## WHAT THE TASK ASKS
Copy the Lovecraftiana post from "September 23, 2009" up to and including "the zine’s namesake.", swapping "running joke" for "long-standing joke".

All of the knitting projects have stalled again, possibly because I’m reading instead. I started Planetary, which is interesting timing because the last issue just came out, and now I’m in the middle of Unseen Academicals, which is succeeding in cramming in all the football [soccer] culture jokes possible (I’m not even convinced I’m catching them all, myself).

And you know, other stuff. Like noticings and Freakangels and thinking up ideas for when Newspaper Club is open for business and enjoying the pre-Halloween surge of Lovecraftian crafts being linked everywhere. But not very many events because I seem to want to hole up at home and think, more than anything else right now. It’s a good change from the first half of the year.

Categories: me · projects · weekly report

Lovecraftiana

September 23, 2009 · 1 Comment

Part One:

Lurky

Lucas and I have a running joke about Mudshark being the Lurker in the [Hallway, Bookshelf, Closet, ...]. When we were working on Yog’s Notebook [1], we both read the Lovecraft/Durleth novel The Lurker at the Threshold, which is about an encounter with Yog-Sothoth, the zine’s namesake.

## EXTRACTED INFORMATION
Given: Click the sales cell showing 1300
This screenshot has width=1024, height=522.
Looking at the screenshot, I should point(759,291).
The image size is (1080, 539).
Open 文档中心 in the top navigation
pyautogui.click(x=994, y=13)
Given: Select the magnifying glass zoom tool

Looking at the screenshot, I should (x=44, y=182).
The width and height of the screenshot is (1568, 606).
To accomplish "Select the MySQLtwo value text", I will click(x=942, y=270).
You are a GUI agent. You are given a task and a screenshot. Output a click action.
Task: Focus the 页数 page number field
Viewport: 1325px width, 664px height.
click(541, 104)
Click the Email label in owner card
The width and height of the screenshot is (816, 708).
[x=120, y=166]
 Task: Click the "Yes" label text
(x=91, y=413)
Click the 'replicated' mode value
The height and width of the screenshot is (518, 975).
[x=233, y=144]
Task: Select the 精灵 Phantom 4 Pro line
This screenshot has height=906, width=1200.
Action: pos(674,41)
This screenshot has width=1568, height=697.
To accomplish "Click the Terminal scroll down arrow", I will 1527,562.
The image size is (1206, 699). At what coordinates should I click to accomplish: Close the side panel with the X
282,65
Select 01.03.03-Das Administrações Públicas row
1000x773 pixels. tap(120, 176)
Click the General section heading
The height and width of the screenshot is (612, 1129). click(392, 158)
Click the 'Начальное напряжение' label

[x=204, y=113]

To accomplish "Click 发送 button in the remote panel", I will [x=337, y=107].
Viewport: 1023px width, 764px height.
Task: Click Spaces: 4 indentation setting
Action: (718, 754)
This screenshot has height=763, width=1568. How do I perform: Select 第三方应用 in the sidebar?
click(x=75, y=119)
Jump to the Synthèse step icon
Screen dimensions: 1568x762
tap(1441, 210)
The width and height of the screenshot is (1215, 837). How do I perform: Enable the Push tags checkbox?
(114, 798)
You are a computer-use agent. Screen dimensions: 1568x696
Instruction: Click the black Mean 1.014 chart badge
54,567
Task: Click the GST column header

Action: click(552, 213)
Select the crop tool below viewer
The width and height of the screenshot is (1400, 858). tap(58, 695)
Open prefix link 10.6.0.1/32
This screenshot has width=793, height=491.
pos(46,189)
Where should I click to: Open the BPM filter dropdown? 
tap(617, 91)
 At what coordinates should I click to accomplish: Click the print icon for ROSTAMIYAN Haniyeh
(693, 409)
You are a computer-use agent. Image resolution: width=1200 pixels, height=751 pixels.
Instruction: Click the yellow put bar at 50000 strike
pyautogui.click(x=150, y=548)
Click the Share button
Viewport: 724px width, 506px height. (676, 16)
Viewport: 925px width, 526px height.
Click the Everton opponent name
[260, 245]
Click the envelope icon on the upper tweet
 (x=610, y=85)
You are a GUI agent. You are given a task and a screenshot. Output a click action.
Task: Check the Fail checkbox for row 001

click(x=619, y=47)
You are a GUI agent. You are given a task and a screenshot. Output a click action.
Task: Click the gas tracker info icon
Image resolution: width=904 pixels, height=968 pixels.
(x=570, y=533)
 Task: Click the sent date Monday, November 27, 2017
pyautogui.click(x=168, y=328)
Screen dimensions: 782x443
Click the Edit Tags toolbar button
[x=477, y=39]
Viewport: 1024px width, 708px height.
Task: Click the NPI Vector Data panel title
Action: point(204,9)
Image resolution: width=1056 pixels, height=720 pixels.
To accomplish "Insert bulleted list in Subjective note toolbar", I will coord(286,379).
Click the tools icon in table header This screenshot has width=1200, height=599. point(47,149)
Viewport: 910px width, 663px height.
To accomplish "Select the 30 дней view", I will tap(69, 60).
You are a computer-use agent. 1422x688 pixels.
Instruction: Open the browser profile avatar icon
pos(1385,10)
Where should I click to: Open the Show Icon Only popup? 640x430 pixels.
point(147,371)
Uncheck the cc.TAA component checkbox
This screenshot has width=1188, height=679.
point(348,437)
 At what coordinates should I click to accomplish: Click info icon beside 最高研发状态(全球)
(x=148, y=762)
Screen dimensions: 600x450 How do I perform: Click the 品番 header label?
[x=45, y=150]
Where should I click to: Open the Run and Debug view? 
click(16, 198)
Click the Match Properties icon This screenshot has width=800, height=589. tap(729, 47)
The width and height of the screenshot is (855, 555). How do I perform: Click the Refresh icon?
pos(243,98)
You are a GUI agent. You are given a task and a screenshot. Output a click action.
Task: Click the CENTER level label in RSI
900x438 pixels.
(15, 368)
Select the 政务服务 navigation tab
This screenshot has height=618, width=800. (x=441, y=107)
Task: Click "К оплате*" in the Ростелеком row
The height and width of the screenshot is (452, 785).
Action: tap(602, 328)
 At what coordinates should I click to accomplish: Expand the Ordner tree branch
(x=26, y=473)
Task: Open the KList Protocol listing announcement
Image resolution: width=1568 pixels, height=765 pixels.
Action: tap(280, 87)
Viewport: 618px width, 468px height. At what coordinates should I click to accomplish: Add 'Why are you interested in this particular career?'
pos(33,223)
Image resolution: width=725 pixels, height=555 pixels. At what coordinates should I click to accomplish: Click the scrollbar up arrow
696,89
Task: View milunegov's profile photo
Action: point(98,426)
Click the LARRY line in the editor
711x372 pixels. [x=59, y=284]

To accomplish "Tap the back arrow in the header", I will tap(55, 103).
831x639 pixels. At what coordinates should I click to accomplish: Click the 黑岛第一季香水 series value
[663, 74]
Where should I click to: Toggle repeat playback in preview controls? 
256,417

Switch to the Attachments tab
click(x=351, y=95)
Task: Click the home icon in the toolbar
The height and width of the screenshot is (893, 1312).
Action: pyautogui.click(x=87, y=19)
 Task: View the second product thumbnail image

## YOUR RESPONSE
September 23, 2009 · 1 Comment

Part One:

Lurky

Lucas and I have a long-standing joke about Mudshark being the Lurker in the [Hallway, Bookshelf, Closet, ...]. When we were working on Yog’s Notebook [1], we both read the Lovecraft/Durleth novel The Lurker at the Threshold, which is about an encounter with Yog-Sothoth, the zine’s namesake.